## Your goal
Recast the lines of the entries as a JSON list of strings, one string per line with blank lines omitted. Start at the line that contains "You are a GUI", stop after the line that contains "Screen dimensions: 952x1271", and include nothing else.

[start of Raw data]

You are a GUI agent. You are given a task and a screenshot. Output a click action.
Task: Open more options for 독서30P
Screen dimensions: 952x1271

[end of Raw data]
[start of Raw data]

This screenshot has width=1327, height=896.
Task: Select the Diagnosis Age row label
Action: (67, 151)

[end of Raw data]

## Response to this task
[
  "You are a GUI agent. You are given a task and a screenshot. Output a click action.",
  "Task: Open more options for 독서30P",
  "Screen dimensions: 952x1271"
]